New monograph, devoted to Haegue Yang's "Mesmerizing Mesh" series, which dwelves into "Sacred Paper Cutting", a Korean shamanastic ritual which has inspired many of her recent projects.
For several years, Haegue Yang has been studying the ambivalent relationship between spirit and matter and investigating mystical practices, from European paganism to Asian shamanism. In recent years, his interest has turned to different paper-cutting traditions, particularly the sacred dimension of hanji, a traditional Korean paper made by hand from mulberry pulp, from which the Mesmerizing Mesh series is inspired. After their meeting in Paris, during the opening of the exhibition at the Chantal Crousel Gallery in 2022, Haegue Yang and Nicolas Bureau had the conversation that accompanies the works reproduced in this book. Together they talked about shamanism, travel, artists' and anthropologists' status, and transcending the boundaries between fields of knowledge.

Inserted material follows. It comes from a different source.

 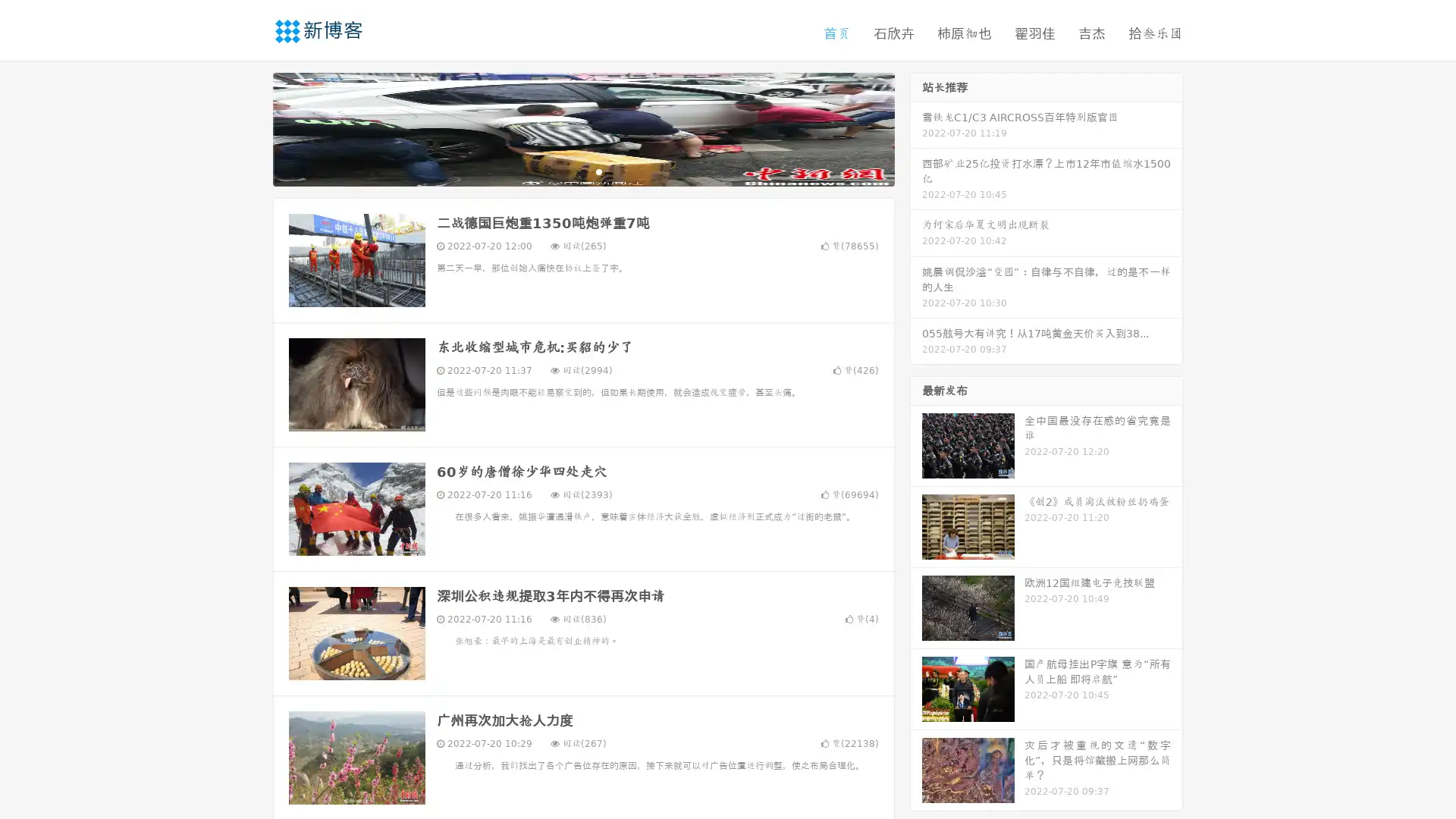 What do you see at coordinates (916, 127) in the screenshot?
I see `Next slide` at bounding box center [916, 127].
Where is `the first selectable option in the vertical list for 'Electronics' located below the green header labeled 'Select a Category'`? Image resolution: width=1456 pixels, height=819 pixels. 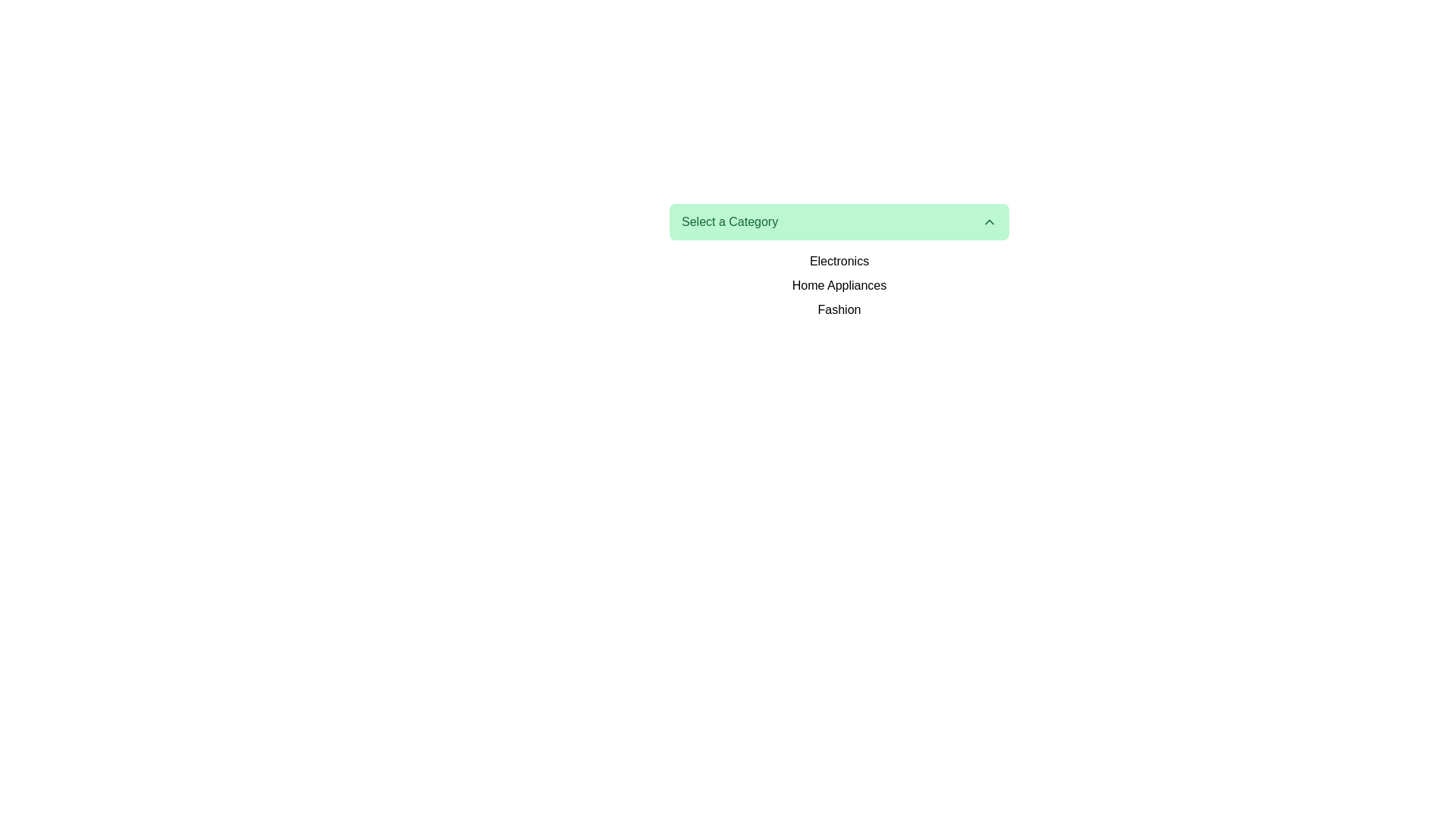 the first selectable option in the vertical list for 'Electronics' located below the green header labeled 'Select a Category' is located at coordinates (839, 260).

Nicolas Bureau is an anthropologist who has been studying human-animal relations among animist populations for several years. During his thesis work, carried out under the direction of Philippe Descola and Charles Stépanoff at the École des Hautes Études en Sciences Sociales, he spent several months with the Siberian Evens, a Tungus people practicing nomadic pastoralism, sharing with them the lifestyle of reindeer herders.
Haegue Yang (born 1971 in Seoul, lives and works in Berlin and Seoul) is one of the most influential Korean artists of her generation. Using several media, from collage to performance, she explores the sensual and formal properties of everyday objects and materials (venetian blinds, fans, infrared detection devices, etc.), taken out of their original context and rearranged into abstract compositions, investing them with a new, poetic meaning with political or emotional overtones. Her often abstract constructions are in fact sensory experiences whose crux is an implicit critique of the modern.
Haegue Yang represented South Korea at the 2009 Venice Biennale. She has also shown at Documenta (Kassel), the Walker Art Center (Minneapolis), the ICA (Boston), the Samsung Museum of Art (Seoul), the 13th Lyon Biennale...
Haegue Yang has been awarded the 2018 Wolfgang Hahn Prize.